鬼はいずこに

今年は「鬼滅の刃」が日本国内のみならず、アジアを中心に遠く西洋にまで影響を及ぼしているようで、驚いています。
一風変わった鬼退治の話ですが、成敗される鬼にもそれぞれ深い事情があって、同情すべき点も多く、実際主人公の竈門炭治郎くんは本当にこの鬼たちに慈悲を持っています。
昔から日本人が作るアニメには敵側にも一分の理があったりして、その辺が単純明快な欧米のアニメとは決定的に違うように思います。単なる勧善懲悪ではない辺りが日本人の心理を物語っています。

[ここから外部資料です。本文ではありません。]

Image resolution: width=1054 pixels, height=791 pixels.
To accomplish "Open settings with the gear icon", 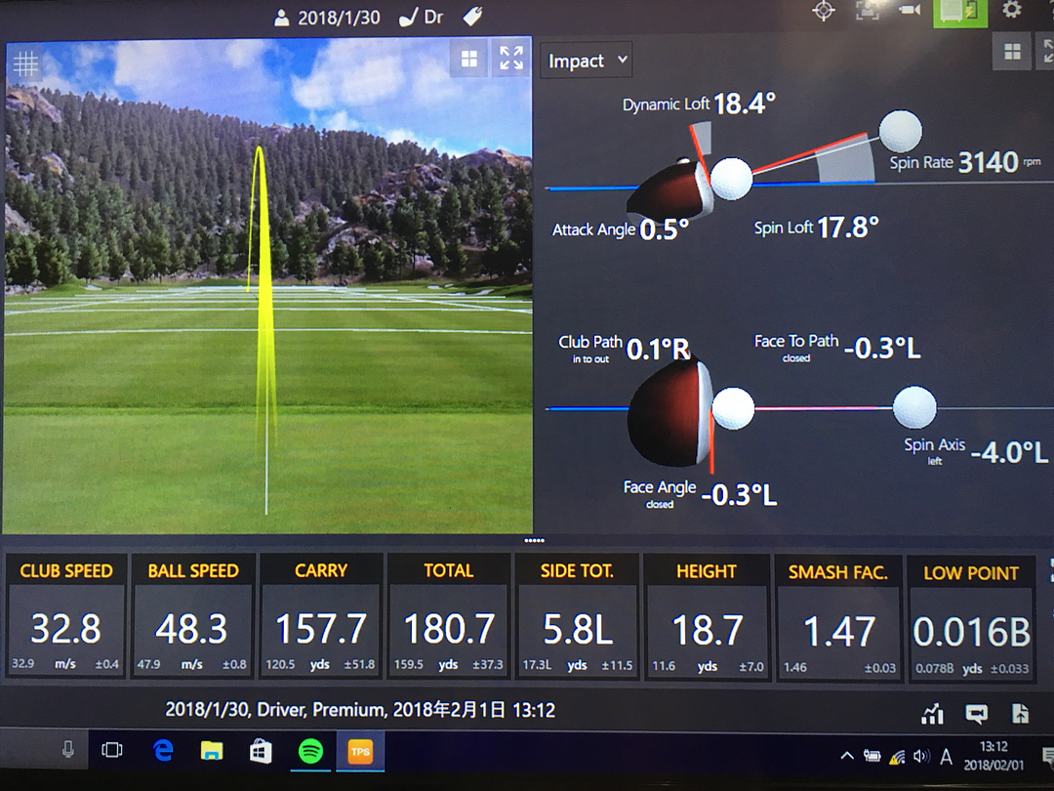I will click(x=1012, y=10).
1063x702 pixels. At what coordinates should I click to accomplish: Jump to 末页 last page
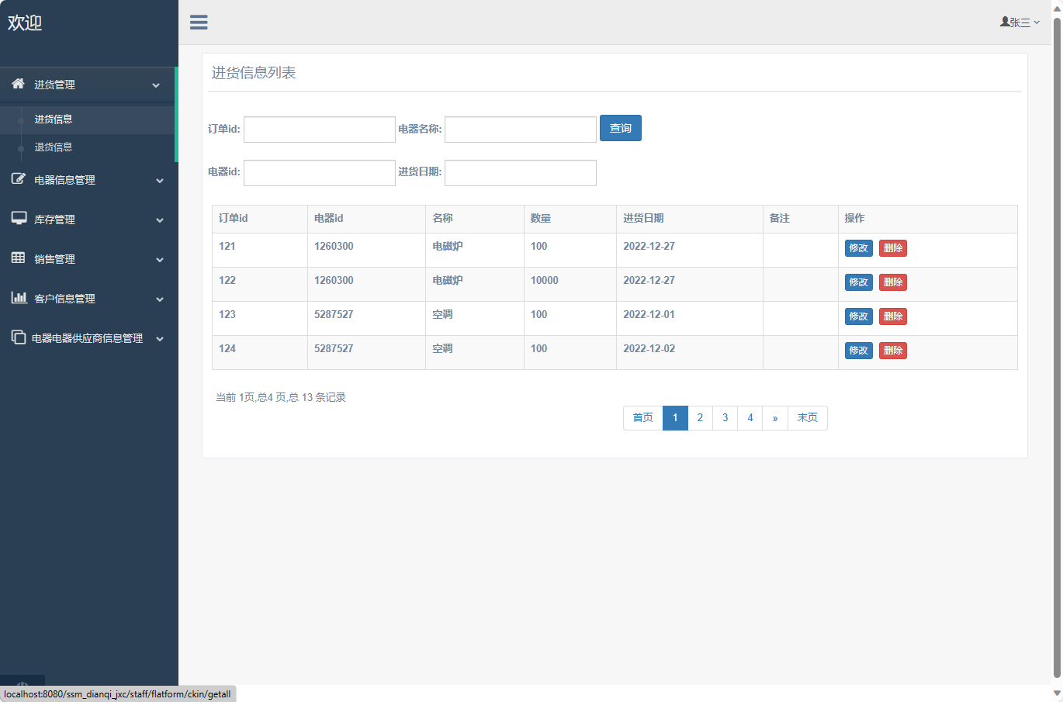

鬼というと超人的で神秘的で良くも悪くもあるというイメージがありますが、鬼という漢字はもちろん中国からで、それ以前から日本には「おに」という音声言語の単語があったそうです。その「おに」の語源は「おぬ」で漢字で書くと「隠」になります。表に出ない、隠れる、そういう意味になります。この語源になっている「隠」、一体どこに隠れているのでしょうか。山奥?暗闇?

私はそれは「人の心」を指していると理解しています。
社会の複数の理不尽が何かのはずみで共鳴して人に作用するとき、人は鬼の手に堕ちてしまいます。真面目な人やおとなしい人が想像を絶する悪行を行ってしまうとき、心に隠れていた鬼が顕在化する、そんな気がします。
人はすべからく日々ストレスに晒されているものですから、ちょっとやそっとの事ではそうたやすく理性を失ったりしませんが、何かほんのささいなこと、間の悪いことが偶然度重なると、いわゆる「魔が差す」状態になって鬼が現れる、そう思うのです。

心の鬼に対しては鬼殺隊も日輪刀もありません。退治はできても殺害できません。起きていても寝ていても、どこにいてもつきまとい、困ったことに弱ったとき、苦しいときにこそ挑みかかってくる、ホントに厄介な存在です。それは多分、自分を構成している一要素であり、自分の半身だからでしょう。生涯に亘って血みどろの激闘を続けていかねばならない強敵です。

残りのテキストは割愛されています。